Here we list some of the other major modules used on our site.

CCK/Views Family

  • Imagefield & Imagecache: For all our image needs!
  • Nodereference: A powerful module included with the CCK that allows content administrators to link / associate content together. On our site we use Nodereference when we want to manually suggest articles to the reader, create a Table of Contents for a particular issue, create a Package article which is nothing but a container for other articles etc.
  • Nodequeue: Allows you to create a static "list" of articles and show it in a view. Provides a user friendly backend where content administrators can easily add, remove or change the order of items in a nodequeue. Our front page consists of many nodequeues. For example the 5 essentials on the frontpage is implemented as a view on a nodequeue.
  • Filefield Paths: Very useful module that gives a high degree of control on the server path and file name of a filefield (Note: imagefields are also filefields). We use it to prefix the file name of all uploaded images with the node id of the associated article. So “baloons.jpg” becomes “2344.baloons.jpg”. Useful for tracking images to their nodes by just looking at their file name.
  • Filefield Insert: Allows easy insertion of inline images into your rich text editor
  • Vertical Tabs: Reduces the clutter on your node edit form
  • Views Bulk Operations: A fantastic module!. We use it to make our custom content management interface. This content management interface allows users to filter nodes on the basis of content type, magazine issue date, magazine section etc.
  • Slideshow Pro: Slideshow Pro is a image gallery flash plugin. This module provides Drupal Integration. See an example gallery.

Commenting

  • Comment Notify: Notifies commenters that of fresh comments on articles they commented upon
  • Ajax comments: Allow comments to be posted without a page refresh
  • Captcha: Simple spam prevention.

Taxonomy/Tagging

  • Cumulus: Cumulus presents the tags in a visually engaging manner
  • Tagedelic Views (+ Tagedlic): Sometimes you want to see tags for content only from a particular section... e.g. Tags from all articles in the Business section. This allows you to get tags from a group of nodes rather than all nodes of a particular content type as is the usual case
  • Hierarchical Select: Very useful module that creates a taxonomy selection widget in the node edit form. We used it mainly to force users to select the leaf nodes of a particular taxonomy hierarchy.
  • Taxonomy Manager: Good for merging taxonomy terms, deleting taxonomy terms and so on

Other

  • FCK Editor: Our Rich Text Editor. However we would recommend any new site uses WSIWYG API as the umbrella module for Rich Text Editors.
  • Rules: An extremely powerful and useful module. It allows us to do all kinds of useful things like redirect articles on save. A great example of its use is the smallworld page (example). This page is a view consisting of many instance of a CCK content type called “Shorts”. After a content administrator make a “Shorts” content and saves it, we use Rules to redirect us to the view that would contain it. We also use rules to send emails to article authors when someone comments on the website.
  • Fivestar: Used for ratings on movie reviews
  • Apache Solr search: Discussed above
  • SimpleCDN: The simpleCDN modules allows you to change all imagefield paths so that they point to a Content Delivery Network (CDN). SimpleCDN module supports any CDN that uses HTTP mirroring. We use it in our case, for the SimpleCDN CDN.
  • Webform: Site visitors can subscribe to our paper magazine by filling up a form (implemented using webform). The Webform module tracks past submissions, validates the form and redirects the submission to the the credit card gateway.

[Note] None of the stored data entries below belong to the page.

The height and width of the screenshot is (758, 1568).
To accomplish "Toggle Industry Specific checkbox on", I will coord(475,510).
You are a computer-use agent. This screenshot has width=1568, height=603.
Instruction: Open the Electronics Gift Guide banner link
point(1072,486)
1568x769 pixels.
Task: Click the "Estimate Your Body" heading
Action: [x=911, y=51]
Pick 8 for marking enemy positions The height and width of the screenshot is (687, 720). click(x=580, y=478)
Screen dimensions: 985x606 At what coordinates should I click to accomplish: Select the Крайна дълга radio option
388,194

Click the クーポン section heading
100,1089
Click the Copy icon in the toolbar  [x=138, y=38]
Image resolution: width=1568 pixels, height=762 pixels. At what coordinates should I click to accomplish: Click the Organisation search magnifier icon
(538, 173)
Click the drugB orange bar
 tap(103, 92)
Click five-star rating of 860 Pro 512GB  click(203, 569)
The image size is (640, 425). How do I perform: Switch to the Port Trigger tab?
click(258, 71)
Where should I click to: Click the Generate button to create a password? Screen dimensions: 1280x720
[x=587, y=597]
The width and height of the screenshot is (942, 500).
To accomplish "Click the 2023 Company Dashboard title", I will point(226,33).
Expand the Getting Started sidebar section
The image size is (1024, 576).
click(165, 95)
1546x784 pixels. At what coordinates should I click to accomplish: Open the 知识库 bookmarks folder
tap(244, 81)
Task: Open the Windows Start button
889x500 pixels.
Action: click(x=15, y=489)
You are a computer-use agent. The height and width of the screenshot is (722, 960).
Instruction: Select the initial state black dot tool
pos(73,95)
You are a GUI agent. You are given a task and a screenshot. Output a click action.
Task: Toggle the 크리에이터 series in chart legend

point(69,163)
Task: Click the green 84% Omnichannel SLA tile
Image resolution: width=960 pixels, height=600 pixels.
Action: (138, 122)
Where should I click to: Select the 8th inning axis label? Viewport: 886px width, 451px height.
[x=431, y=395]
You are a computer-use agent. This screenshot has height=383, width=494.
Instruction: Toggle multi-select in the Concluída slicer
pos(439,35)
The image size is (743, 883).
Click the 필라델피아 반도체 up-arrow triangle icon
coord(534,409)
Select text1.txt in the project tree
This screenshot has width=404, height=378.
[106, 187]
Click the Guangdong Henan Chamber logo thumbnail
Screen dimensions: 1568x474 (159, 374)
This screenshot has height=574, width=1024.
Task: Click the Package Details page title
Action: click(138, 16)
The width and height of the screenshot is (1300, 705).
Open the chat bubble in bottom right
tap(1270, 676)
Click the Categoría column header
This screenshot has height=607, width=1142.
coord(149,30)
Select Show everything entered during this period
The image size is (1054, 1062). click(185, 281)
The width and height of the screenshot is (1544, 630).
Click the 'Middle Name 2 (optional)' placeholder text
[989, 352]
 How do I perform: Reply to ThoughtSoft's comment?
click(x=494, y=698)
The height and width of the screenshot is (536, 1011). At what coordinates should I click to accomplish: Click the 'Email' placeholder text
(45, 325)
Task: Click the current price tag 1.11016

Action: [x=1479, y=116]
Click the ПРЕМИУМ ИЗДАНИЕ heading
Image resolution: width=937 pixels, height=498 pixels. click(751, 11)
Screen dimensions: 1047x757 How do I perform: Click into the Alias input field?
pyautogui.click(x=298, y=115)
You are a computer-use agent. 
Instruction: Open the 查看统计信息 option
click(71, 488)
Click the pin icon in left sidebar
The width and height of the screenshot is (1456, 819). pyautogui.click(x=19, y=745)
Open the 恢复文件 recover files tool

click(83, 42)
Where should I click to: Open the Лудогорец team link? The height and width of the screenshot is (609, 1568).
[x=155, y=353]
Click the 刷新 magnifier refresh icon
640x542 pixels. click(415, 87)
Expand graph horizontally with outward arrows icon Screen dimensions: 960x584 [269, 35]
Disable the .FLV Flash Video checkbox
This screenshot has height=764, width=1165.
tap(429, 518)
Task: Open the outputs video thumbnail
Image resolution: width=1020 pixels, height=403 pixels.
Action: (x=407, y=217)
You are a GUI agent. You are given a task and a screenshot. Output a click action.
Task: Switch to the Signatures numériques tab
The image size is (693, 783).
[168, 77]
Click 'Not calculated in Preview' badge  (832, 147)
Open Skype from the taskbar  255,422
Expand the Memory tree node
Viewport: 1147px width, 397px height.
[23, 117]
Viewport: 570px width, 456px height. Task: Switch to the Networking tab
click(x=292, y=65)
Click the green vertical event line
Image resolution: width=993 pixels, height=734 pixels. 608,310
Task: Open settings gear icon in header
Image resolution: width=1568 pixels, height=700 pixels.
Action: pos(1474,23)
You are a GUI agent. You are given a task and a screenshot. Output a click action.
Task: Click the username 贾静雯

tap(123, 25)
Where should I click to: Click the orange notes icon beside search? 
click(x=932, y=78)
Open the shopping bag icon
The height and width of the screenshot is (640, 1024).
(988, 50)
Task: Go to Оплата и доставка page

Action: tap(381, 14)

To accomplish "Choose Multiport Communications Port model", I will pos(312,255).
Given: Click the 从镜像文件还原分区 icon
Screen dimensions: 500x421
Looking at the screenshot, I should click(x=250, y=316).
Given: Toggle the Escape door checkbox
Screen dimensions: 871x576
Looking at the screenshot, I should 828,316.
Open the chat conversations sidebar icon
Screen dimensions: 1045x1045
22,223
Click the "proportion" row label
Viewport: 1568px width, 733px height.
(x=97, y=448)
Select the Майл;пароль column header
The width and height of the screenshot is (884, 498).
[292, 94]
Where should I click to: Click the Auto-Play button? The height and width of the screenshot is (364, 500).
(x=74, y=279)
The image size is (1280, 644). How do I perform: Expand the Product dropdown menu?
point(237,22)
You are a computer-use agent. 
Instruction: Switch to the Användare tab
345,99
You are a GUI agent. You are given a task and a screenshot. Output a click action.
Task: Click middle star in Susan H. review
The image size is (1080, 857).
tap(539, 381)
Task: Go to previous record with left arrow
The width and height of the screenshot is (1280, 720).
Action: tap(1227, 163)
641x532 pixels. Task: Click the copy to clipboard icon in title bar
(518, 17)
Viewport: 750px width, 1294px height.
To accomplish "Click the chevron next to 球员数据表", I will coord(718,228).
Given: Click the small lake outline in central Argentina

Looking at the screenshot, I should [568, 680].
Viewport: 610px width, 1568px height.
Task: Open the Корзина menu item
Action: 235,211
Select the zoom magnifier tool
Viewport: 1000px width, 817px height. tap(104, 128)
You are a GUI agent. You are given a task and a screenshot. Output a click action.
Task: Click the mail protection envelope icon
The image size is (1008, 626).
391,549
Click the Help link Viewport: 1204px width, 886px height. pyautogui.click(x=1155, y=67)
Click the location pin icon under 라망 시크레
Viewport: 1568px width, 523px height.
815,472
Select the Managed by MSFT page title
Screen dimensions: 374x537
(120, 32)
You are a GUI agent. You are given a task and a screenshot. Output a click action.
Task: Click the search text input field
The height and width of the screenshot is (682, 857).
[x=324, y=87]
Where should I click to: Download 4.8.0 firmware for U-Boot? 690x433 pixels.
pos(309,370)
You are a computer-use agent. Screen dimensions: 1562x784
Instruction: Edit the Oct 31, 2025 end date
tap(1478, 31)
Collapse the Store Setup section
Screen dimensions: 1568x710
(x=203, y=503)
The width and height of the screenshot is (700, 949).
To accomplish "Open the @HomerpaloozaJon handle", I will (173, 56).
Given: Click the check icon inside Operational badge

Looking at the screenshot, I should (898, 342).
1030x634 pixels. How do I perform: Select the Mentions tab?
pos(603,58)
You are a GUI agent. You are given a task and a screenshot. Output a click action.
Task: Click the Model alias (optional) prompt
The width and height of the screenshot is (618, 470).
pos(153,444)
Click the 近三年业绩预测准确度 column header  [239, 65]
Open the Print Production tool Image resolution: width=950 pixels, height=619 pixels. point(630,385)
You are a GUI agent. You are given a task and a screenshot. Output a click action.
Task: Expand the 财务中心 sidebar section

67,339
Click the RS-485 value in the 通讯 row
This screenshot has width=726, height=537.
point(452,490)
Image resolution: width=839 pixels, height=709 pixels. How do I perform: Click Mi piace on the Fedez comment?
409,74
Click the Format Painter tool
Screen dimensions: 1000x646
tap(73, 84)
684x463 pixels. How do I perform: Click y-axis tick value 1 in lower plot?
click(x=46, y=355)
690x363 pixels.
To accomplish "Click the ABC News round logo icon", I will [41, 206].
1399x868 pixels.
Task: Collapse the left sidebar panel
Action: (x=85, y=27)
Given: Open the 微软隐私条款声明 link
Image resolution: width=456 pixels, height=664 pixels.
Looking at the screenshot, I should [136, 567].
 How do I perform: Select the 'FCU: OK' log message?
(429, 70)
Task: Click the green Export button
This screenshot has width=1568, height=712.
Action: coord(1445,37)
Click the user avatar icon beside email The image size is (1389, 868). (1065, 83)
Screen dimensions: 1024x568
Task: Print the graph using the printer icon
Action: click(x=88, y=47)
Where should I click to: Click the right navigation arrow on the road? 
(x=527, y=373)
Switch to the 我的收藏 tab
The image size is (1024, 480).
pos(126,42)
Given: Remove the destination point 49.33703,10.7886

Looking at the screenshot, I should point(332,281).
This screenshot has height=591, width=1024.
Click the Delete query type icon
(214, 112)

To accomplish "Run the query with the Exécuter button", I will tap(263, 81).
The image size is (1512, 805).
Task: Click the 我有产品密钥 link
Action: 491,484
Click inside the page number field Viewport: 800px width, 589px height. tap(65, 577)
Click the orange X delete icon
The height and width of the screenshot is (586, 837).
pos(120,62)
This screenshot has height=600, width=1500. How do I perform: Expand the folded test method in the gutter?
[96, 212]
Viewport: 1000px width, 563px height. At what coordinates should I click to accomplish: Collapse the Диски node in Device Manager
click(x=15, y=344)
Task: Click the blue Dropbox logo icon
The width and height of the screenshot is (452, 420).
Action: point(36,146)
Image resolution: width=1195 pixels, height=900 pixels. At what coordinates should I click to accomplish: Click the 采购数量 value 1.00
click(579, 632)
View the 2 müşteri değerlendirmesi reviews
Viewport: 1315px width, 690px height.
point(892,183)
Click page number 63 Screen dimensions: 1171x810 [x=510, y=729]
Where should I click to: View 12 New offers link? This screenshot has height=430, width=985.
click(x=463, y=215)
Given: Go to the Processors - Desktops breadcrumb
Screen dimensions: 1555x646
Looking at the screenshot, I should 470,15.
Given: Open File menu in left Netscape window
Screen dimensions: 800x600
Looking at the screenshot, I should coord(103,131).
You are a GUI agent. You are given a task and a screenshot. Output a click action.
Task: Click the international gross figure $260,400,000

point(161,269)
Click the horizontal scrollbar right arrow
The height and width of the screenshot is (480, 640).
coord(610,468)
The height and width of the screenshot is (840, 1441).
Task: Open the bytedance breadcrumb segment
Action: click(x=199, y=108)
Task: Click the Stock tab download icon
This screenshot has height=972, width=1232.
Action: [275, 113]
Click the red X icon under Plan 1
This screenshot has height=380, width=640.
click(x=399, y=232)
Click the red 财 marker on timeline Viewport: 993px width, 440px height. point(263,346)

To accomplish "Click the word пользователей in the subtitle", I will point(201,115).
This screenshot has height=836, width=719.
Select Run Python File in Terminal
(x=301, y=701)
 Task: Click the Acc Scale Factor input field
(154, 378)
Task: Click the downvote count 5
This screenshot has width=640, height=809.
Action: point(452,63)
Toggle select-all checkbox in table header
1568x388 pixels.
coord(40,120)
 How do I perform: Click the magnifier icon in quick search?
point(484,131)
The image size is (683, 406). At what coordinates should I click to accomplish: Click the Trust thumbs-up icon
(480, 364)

Search Engine Optimization / Advertising / Tracking

  • Global Redirect: Redirects all URLs like /node/2344 to their aliased path
  • Integrated Metatags: Meta tags for search engine optimization
  • Pathauto: Assigns human friendly URLs to nodes
  • OpenX (formerly OpenAds): We are in the process of rolling out advertising on our site. We chose OpenX as our ad manager because Google Ads requires the website to be up for at least 6 months if your site is from India/China.
  • Google Analytics: A must have for your website if you want to track your visitors

Development Related

  • Features Module: An Amazing module! For CCK and Views exports (See below)
  • Devel: Provides a suite of tools for the site developer.
  • Drush: Command Drupal from the command line!
  • Drupal for Firebug: Very powerful module! Integrates with Firebug. Allows you to look at the form API representation of a page. Execute PHP code in the Drupal context and more.
  • Admin Menu: Allows easy site administration using an unobtrusive menu dropdown at the top of the page.
  • Backup and Migrate: We take regular backups of the drupal database to prevent against loss of data. The module allows you to dump the contents and/or structure of only the tables you need. This allows us, for instance, to dump all the tables in our Drupal database (except for the cache tables where we only take a structure dump).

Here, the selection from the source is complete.